══ INPUT RECORDS ══
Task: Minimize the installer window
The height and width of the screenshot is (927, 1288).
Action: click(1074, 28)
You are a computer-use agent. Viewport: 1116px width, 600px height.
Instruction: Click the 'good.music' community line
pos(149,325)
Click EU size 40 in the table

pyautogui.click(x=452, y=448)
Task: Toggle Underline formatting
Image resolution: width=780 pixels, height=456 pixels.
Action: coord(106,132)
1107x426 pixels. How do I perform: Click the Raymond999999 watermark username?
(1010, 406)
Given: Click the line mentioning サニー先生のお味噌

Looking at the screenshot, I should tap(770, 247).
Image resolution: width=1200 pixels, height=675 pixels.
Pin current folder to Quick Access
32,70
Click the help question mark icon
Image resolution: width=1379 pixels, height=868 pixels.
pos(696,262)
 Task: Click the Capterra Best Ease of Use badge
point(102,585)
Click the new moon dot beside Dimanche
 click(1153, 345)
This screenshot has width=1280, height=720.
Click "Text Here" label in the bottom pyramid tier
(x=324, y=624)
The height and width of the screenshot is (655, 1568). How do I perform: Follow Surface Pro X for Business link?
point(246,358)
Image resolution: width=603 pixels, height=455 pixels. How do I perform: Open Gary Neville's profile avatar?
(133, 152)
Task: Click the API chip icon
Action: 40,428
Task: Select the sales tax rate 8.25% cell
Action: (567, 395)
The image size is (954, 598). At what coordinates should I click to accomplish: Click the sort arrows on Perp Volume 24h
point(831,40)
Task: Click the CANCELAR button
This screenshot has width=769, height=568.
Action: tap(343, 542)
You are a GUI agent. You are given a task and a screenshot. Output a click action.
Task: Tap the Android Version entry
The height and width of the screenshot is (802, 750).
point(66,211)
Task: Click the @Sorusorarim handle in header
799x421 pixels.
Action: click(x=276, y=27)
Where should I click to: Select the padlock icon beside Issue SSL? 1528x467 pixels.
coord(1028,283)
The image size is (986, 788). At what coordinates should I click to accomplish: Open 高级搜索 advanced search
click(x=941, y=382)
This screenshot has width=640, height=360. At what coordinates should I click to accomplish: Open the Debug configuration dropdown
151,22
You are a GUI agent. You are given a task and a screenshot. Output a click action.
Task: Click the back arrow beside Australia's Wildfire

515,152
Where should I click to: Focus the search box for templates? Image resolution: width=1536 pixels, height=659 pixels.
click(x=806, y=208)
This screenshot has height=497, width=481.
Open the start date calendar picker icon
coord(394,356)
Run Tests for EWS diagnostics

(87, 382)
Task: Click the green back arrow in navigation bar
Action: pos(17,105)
═══
■ PROMPT
Exactly the lines from the one containing "Task: Click the back" through the final line above, and only those, should be given again.

■ PROBLEM SOLUTION
Task: Click the back arrow beside Australia's Wildfire

515,152
Where should I click to: Focus the search box for templates? Image resolution: width=1536 pixels, height=659 pixels.
click(x=806, y=208)
This screenshot has height=497, width=481.
Open the start date calendar picker icon
coord(394,356)
Run Tests for EWS diagnostics

(87, 382)
Task: Click the green back arrow in navigation bar
Action: pos(17,105)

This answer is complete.